Donor-directed grants totaled $19.7million last year, up from $17.3 million in 2012.

“We are grateful to our dedicated donors for joining with us to take on the state’s challenges and opportunities,” said Neil Steinberg, the Foundation’s president and CEO. “Their inspiring generosity enabled us to invest in Rhode Island as never before.”

In addition to grantmaking and fundraising, community leadership is central to the Foundation’s activities and business. In 2013, the Foundation raised $264,089 in the second year of its annual Civic Leadership Fund, which enables the Foundation to go beyond traditional grantmaking to provide leadership and a forum for dialogue on critical community issues.


The fund supported the Foundation’s Make It Happen RI initiative, which had several major achievements last year. The Foundation announced the last of $1 million in grants to jumpstart 19 economic development initiatives, launched the positive “It’s All In Our Backyard” public awareness campaign and convened a series of focus groups to develop a new economic action agenda for state policymakers.

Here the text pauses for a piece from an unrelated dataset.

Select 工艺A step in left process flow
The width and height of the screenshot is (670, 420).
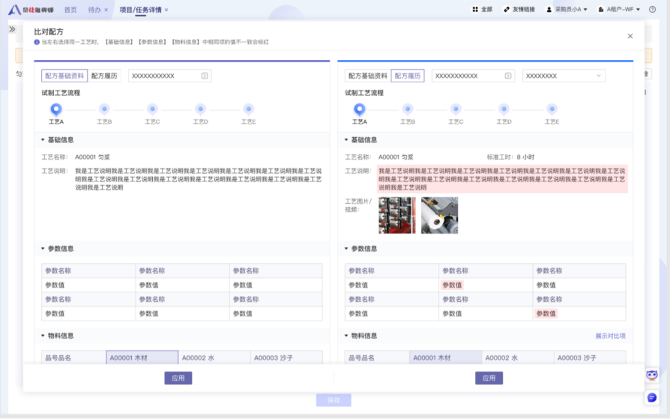coord(56,109)
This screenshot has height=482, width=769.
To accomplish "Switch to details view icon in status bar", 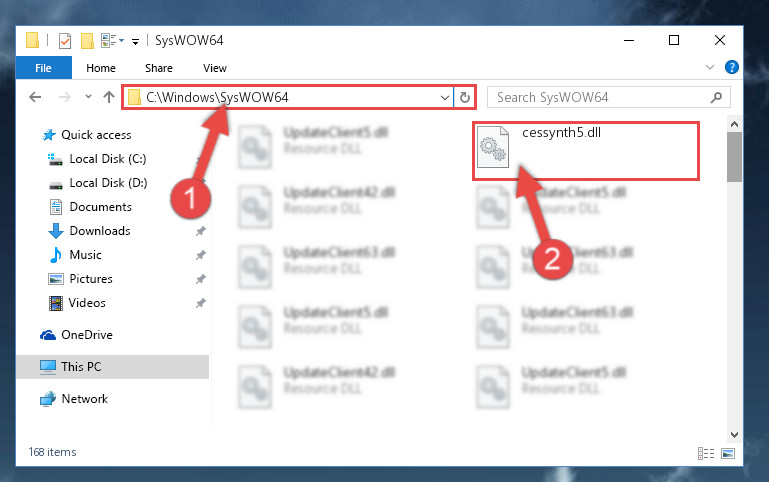I will click(x=706, y=454).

“Make It Happen continues to move forward on its goal of creating jobs and jumpstarting the economy. It has sparked collaborations in digital design, manufacturing and health sciences that already are producing results,” said Jessica David, the Foundation’s vice president of strategy and community investments.

Under its competitive strategy grant program, the Foundation invests in organizations and programs that strive for long-term solutions to significant community issues. In 2013, nearly $5.6 million was awarded to nearly 100 Rhode Island nonprofits.

Strategy grants fell into six sectors: arts and culture, community development, education, environment, health, and human services. Additionally, the Foundation supported signature initiatives in two areas it believes are critical to the state’s economic wellbeing: public education and primary health care.

“We are proud to support the work nonprofits do tackling the crucial issues confronting our state. Through strategicinvestments in their activities, we are working together to improve the lives of Rhode Islanders,” said David.